EXERCISE DETAILS
Make an exact copy of all the records that follow, apart from the pictures.
—————
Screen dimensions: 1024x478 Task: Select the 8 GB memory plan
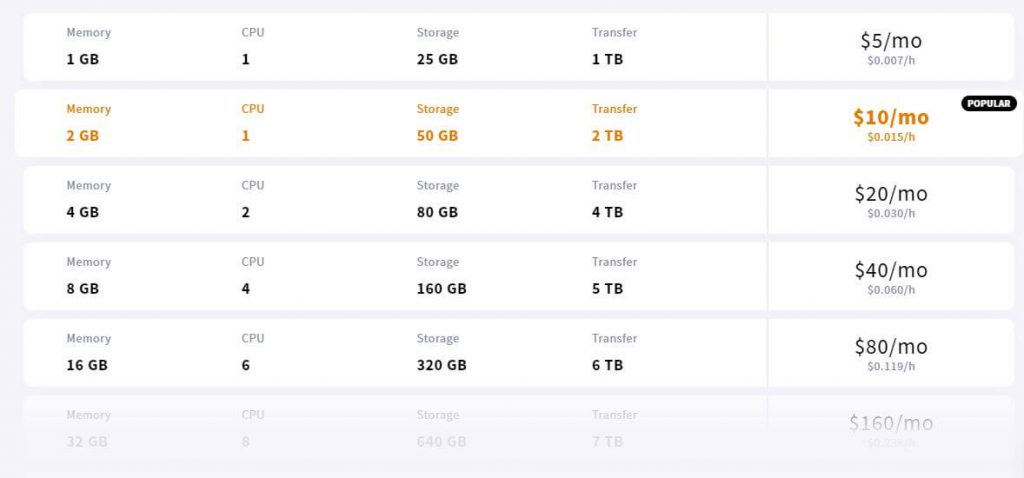point(82,289)
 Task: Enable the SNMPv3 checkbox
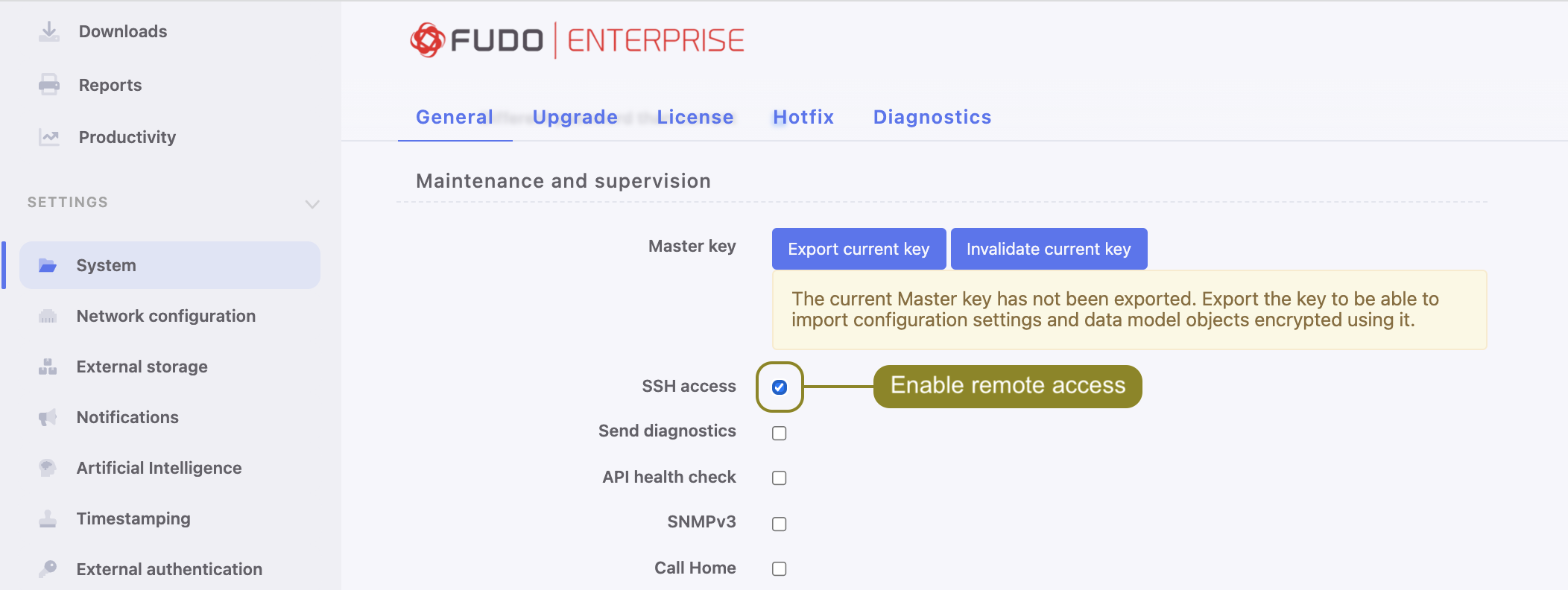click(780, 524)
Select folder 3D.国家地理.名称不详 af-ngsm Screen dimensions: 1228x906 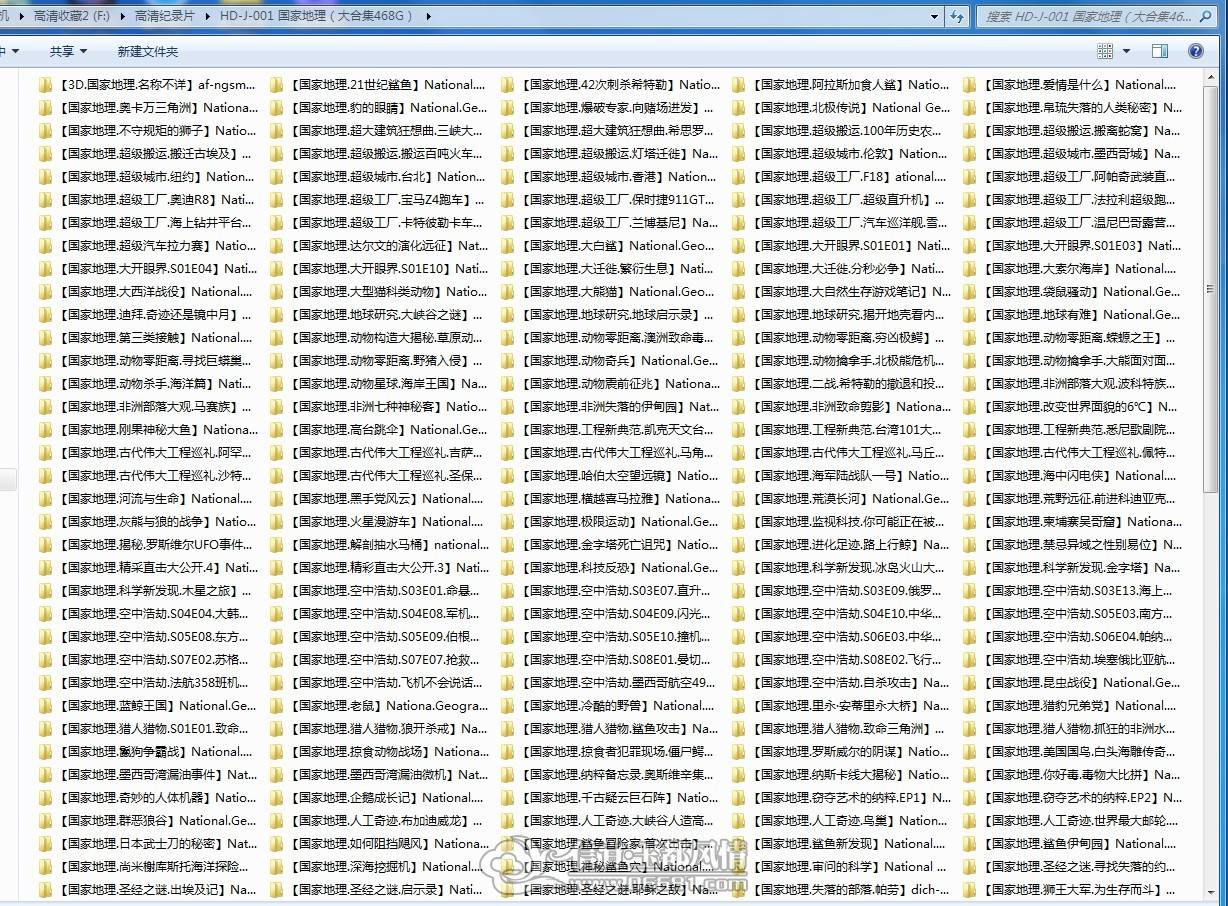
—————
RESULT
Screen dimensions: 1024x478 Task: Select the 8 GB memory plan
point(82,289)
 Task: Enable the SNMPv3 checkbox
click(780, 524)
Select folder 3D.国家地理.名称不详 af-ngsm Screen dimensions: 1228x906 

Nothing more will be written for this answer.